Do you prioritize scrolling on your phone over other tasks? Are you perhaps hooked on mindless scrolling? A psychologist, Joshua Ehrlich, says excessive scrolling stimulates the same pathways of the brain as those stimulated in people with chemical addictions. Opening familiar apps on your phone to scroll causes your brain to release the feel-good chemical dopamine.
Do the following scroll habits seem familiar?
What is the first thing you do when you wake up in the morning? Do you reach out for your phone even before you open your eyes? You may feel you cannot start your day before checking at least the notifications on Twitter, Instagram and other social media sites. However, it doesn’t stop with checking notifications, does it? It is so hard to resist that overwhelming urge to scroll. You feed on bad news, good jokes and everything in between.
You’re only one of many scroll addicts
According to a Pew Research Center study, social media apps lure almost 28% of Americans to be online for most of their days. If you can manage to put your phone away while standing in the checkout line at the store, look around, and you will likely see a picture of yourself. Most other shoppers click through Twitter or Tinder while they wait. How many times have you been late for work or even meeting up with friends because you could not pull yourself away from scrolling on your phone? It is not something you can just stop doing, but some steps could break the habit.

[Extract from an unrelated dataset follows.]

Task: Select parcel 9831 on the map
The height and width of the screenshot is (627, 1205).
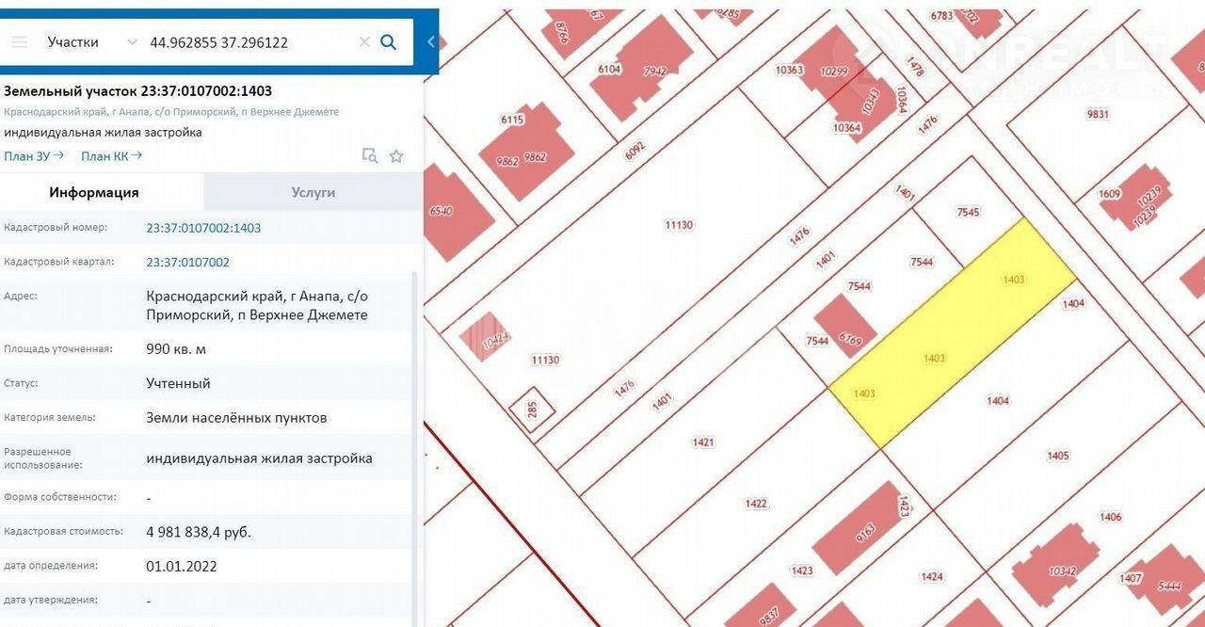Action: (x=1098, y=115)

Admit to having a scroll problem
As in all addiction battles, your first step would be to recognize and admit that you have a problem. Ehrlich says mindless scrolling has adverse effects in the long run. He recommends turning off notifications when you commit to stop scrolling or even check your phone every few minutes. You might think your willpower is strong enough to withdraw from mindless scrolling. However, the constant pings that indicate new emails, status updates and other notifications are hard to ignore.
Don’t keep your phone with you
Putting your phone in another room might lessen the temptation. Most people can reach out to pick up their phones at all hours without having to take a step. Essentially, you will likely get your tasks done much quicker without distractions of interrupting, irresistible notifications on your phone. Most importantly, also leave your phone in the other room when you go to bed at night. It will allow better sleep and prevent scrolling before your eyes are properly open in the morning.
Draw up a scroll schedule
If coping without your phone is a struggle, draw up a schedule. Include times to take breaks when you can scroll to your heart’s content. However, add a time limit, and stick to it. Don’t be too hard on yourself. Breaking dependence issues takes time, and you can use your schedule to allow fewer breaks gradually at longer intervals.
Once you no longer think of your phone as a part of your body, you might want to challenge your friends to do the same. You’ll be surprised at the irritation you feel when they are all scrolling while you’re not. Imagine the fun if all of you enjoy a night out at the restaurant without your phones right next to your plates.